Thromboembolisms occur as a consequence of genetic predispositions, underlying disorders, and direct triggers such as dehydration, infection, or injury. Heritable defects in the coagulant and anticoagulant pathways result in the development of venous thromboembolism (VTE) with or without apparent triggers. The genetic risks of VTE include the deficiency of anticoagulant factors of protein C (PC), protein S (PS), and antithrombin, as well as the variants of coagulation factors of factor V G1691A (factor V Leiden) and prothrombin (factor II) G20210A. Hereditary anticoagulant deficiencies are suspected in young adult VTE, neonatal purpura fulminans, patients having recurrent VTE, and/or family history of thrombosis or anticoagulant deficiencies. The hereditary anticoagulant deficiencies are difficult to diagnose in infants and young children without the genetic tests, because these activities are physiologically lower in childhood than in adulthood.
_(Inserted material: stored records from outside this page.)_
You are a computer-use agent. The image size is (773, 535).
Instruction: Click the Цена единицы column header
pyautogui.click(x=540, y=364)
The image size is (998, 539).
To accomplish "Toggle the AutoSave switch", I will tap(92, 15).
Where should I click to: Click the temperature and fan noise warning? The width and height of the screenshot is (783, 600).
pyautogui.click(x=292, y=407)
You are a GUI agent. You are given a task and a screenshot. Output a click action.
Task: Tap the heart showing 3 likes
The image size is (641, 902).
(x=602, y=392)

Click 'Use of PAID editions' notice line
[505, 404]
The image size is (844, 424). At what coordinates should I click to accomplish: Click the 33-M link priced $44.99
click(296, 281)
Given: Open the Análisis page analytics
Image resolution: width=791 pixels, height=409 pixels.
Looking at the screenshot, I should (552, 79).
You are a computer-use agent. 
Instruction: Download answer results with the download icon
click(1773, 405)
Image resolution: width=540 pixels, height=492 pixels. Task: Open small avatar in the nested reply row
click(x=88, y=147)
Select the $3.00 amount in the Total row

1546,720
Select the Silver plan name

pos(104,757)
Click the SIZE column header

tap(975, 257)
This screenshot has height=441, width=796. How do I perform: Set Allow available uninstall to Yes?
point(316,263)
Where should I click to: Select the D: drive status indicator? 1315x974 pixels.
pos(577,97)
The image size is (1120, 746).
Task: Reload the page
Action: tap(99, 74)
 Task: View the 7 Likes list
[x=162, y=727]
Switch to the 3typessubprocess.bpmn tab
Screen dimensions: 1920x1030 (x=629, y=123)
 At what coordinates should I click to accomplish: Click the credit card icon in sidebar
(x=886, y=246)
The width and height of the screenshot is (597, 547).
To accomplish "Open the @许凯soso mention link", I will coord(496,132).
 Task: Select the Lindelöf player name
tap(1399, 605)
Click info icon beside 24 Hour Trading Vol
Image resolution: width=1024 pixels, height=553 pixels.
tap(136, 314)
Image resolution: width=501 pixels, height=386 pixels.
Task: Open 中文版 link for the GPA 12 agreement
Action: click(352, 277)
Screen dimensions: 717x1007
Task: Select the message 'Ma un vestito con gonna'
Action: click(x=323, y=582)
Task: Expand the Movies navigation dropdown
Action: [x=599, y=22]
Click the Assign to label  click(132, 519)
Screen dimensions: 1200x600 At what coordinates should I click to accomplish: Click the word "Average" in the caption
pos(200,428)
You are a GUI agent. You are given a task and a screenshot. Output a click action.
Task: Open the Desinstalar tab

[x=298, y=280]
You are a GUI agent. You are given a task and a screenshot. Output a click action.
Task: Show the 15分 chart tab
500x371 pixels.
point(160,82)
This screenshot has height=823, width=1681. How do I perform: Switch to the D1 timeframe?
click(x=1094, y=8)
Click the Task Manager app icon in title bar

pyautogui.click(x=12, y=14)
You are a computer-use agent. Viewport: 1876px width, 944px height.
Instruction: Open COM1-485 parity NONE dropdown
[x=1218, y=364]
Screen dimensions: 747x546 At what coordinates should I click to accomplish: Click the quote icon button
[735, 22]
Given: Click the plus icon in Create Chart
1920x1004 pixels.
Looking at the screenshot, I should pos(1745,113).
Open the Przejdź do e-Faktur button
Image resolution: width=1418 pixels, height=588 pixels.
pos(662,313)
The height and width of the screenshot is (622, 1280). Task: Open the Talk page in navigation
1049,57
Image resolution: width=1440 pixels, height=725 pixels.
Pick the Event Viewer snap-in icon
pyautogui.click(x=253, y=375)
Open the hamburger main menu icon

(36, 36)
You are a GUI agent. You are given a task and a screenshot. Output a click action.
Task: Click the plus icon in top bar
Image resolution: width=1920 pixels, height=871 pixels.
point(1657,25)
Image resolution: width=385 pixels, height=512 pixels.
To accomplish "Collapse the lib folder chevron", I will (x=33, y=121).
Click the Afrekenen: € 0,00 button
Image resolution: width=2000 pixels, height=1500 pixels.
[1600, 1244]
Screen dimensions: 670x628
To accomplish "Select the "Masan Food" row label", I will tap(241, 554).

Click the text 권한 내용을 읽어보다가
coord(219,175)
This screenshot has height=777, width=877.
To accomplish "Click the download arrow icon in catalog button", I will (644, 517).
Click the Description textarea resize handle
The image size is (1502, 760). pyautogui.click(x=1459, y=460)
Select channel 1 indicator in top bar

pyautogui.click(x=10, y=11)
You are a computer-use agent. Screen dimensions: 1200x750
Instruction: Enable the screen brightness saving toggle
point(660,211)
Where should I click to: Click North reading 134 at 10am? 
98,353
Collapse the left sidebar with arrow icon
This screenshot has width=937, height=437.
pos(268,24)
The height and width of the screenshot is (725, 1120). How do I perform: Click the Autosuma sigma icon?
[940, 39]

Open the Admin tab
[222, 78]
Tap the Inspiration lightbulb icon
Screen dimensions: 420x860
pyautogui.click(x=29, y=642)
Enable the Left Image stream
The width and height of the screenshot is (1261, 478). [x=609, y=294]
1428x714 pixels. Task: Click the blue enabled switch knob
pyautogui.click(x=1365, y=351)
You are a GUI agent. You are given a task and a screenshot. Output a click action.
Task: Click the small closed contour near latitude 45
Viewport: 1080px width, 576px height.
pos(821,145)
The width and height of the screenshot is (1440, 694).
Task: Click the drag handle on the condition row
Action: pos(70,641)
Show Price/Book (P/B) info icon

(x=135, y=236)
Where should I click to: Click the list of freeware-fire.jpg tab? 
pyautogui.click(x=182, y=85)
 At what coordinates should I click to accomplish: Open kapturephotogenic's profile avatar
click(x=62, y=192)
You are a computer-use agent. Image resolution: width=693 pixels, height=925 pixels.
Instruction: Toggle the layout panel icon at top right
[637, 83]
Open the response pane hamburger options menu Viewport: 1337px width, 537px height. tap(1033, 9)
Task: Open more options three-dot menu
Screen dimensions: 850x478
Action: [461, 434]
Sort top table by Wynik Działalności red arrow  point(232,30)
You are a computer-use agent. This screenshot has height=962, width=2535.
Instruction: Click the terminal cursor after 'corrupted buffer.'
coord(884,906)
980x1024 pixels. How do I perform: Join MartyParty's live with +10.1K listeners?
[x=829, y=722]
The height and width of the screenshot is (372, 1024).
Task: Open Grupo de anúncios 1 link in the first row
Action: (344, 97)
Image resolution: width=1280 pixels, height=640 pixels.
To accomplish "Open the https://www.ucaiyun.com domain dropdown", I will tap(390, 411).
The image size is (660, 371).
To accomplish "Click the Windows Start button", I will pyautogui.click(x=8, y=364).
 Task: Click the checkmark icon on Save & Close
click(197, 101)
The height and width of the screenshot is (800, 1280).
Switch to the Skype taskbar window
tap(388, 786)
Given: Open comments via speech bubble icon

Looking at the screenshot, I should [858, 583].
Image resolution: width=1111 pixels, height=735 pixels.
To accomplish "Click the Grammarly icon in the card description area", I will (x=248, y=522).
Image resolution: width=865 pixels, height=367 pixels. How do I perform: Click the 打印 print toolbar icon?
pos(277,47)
Unexplained dissociation among PC, PS, and factor VII activity levels may portend a diagnosis of heritable PC or PS deficiency. The coagulation studies by using the age-dependent standards have then high sensitivity in screening for anticoagulant deficiencies. Nevertheless, repeated sampling, family studies, and genetic analyses along with the detailed information of reported cases are essential for the diagnosis for anticoagulant deficiency.